● **Цель A**: Когда, согласно тексту о создании «Братьев Карамазовых», умер сын Достоевского Алеша?
++++++
Итак, прямое планирование романа относится к 1877 году, хотя стадия предварительной подготовки заняла многие годы. Сюжет и конструкция книги, все детали продуманы скрупулезно, неторопливо. Далеко не сразу читателям и критикам стало ясно, что "Карамазовы", со всеми их отступлениями и усложненностью сюжетных и идейных линий, составляют уравновешенное и гармоничное целое. Зато когда увидели — "видимая бесформенность оказалась завершенностью громадного готического собора", как отозвался английский журнал "Спектейтор" в 1912 году на перевод К. Гарнетт.
Э. Симмонс в 1940 году во введении к "Братьям Карамазовым" сдержанно отметил, что сюжет этого романа лучше сконструирован, чем большинство сюжетов Достоевского. Прошло несколько десятилетий — и критики повсеместно согласились, что "Братья Карамазовы" — архитектурный шедевр Достоевского.
Смерть сына Алеши 16 мая 1878 года надолго прервала работу. "Чтобы хоть несколько успокоить Федора Михайловича и отвлечь его от грустных дум, — вспоминает А. Г. Достоевская, — я упросила Вл. С. Соловьева, посещавшего нас в эти дни нашей скорби, уговорить Федора Михайловича поехать с ним в Оптину пустынь… Посещение Оптиной пустыни было давнишнею мечтою Федора Михайловича…"
На четыре дня заехав в Москву, Достоевский легко убедил Каткова дать ему аванс на предстоящий роман. Поездка имела большие последствия для "Карамазовых": она дала огромный материал для первых частей. Критики считают, что на образ Зосимы наложило сильный отпечаток знакомство с отцом Амвросием, утешавшим писателя в потере сына. Впрочем, К. Леонтьев, изнутри знавший дух Оптиной пустыни, не признал верности изображения и говорил, что "старец Зосима ничуть ни учением, ни характером на отца Амвросия не похож".
Вернувшись из Оптиной, Достоевский сел за писание романа. Первый кусок действительно появился в "Русском вестнике" в январе 1879 года. Дальнейшее, однако, продвигалось не так, как обычно. Немедленный отклик публики поддержал его собственное убеждение в значении работы, но и призывал к величайшей тщательности. Печатание "Братьев Карамазовых" пришлось перенести и на следующий год, и заняло оно не год, а два года. Достоевский писал дни и ночи, писал чрезвычайно ответственно, по пяти раз, как сам говорил, переделывая и переправляя написанное, пытаясь предугадать реакцию, снова и снова взвешивая, уясняя, растолковывая, местами чересчур растолковывая (сцена с чертом, например, потеряла в сравнении с черновыми ее набросками именно вследствие излишнего многословия беса, стремления автора предельно разъяснить мысль, все сделать понятным). Когда он отослал в журнал Эпилог в ноябре 1880 года, он был крайне измучен. "…Если есть человек в каторжной работе, то это я, — писал он одной из своих корреспонденток. — Я был в каторге в Сибири 4 года, но там работа и жизнь была сноснее моей теперешней". Здоровье его было окончательно подорвано, и смерть последовала через три месяца после завершения книги.
++++++
● **Цель B**: Перепишите дословно строки из листинга ниже: начните со строки, где есть «is (1366, 768).», и остановитесь после строки, где есть «Image resolution: width=1280».
++++++
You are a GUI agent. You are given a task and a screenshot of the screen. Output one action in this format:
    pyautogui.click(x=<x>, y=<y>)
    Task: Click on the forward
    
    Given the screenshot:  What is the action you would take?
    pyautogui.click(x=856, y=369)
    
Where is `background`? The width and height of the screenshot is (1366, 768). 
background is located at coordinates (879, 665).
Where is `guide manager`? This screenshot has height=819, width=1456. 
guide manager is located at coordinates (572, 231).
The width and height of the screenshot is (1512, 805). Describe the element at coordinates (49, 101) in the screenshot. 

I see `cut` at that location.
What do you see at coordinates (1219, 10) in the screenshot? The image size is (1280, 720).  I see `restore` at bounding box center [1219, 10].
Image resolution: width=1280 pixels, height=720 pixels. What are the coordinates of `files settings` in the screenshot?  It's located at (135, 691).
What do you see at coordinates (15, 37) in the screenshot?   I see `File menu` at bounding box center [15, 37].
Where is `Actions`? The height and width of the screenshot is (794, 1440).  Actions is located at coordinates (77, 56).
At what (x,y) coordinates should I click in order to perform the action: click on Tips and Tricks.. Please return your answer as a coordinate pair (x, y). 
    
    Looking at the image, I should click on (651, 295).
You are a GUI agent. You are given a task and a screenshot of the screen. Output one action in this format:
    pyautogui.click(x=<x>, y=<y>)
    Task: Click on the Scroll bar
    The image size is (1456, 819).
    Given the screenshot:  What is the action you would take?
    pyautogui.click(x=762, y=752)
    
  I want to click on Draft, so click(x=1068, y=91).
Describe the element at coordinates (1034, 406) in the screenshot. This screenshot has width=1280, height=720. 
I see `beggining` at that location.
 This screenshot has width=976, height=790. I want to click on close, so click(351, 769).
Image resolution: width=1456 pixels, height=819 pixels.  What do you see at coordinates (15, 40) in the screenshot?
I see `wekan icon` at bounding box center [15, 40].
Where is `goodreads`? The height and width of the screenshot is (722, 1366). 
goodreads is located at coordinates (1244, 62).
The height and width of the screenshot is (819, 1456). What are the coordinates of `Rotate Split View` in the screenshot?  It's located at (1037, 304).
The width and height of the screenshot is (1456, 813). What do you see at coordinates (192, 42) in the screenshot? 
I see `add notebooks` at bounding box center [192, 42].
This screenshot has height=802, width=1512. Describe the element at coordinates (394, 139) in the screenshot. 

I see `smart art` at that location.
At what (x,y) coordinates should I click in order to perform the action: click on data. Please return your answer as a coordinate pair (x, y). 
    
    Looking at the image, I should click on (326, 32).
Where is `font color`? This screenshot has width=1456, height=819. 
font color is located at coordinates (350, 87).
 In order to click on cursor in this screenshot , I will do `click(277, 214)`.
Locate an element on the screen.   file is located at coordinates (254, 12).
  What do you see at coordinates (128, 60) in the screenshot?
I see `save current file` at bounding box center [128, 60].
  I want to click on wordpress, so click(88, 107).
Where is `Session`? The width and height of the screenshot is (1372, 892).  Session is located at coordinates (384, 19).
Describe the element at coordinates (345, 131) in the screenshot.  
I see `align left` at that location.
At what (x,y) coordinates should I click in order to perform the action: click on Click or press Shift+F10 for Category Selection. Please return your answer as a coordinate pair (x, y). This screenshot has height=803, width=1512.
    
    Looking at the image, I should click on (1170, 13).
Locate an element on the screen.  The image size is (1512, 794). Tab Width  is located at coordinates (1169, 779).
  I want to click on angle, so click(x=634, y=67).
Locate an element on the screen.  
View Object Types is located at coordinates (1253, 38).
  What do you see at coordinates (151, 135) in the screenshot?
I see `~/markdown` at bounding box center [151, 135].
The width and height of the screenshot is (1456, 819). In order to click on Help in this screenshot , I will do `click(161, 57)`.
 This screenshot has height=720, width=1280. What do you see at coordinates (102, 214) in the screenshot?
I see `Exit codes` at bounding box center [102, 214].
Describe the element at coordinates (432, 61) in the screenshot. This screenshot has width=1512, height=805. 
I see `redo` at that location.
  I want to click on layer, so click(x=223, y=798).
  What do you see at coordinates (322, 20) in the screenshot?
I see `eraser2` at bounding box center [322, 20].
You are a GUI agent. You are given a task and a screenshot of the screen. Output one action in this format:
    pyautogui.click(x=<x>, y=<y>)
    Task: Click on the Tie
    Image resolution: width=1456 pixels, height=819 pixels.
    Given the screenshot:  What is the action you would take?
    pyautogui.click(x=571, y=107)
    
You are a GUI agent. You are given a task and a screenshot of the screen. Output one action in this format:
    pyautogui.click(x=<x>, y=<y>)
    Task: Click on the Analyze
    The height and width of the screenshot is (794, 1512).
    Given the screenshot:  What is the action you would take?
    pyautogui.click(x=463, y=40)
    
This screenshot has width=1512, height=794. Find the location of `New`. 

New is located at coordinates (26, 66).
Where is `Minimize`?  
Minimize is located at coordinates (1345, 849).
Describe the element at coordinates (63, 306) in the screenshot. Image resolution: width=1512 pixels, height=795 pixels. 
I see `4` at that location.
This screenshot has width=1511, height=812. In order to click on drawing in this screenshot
++++++
● **Решение задачи A**: 16 мая 1878 года.

● **Решение задачи B**:
Where is `background`? The width and height of the screenshot is (1366, 768). 
background is located at coordinates (879, 665).
Where is `guide manager`? This screenshot has height=819, width=1456. 
guide manager is located at coordinates (572, 231).
The width and height of the screenshot is (1512, 805). Describe the element at coordinates (49, 101) in the screenshot. 

I see `cut` at that location.
What do you see at coordinates (1219, 10) in the screenshot? The image size is (1280, 720).  I see `restore` at bounding box center [1219, 10].
Image resolution: width=1280 pixels, height=720 pixels. What are the coordinates of `files settings` in the screenshot?  It's located at (135, 691).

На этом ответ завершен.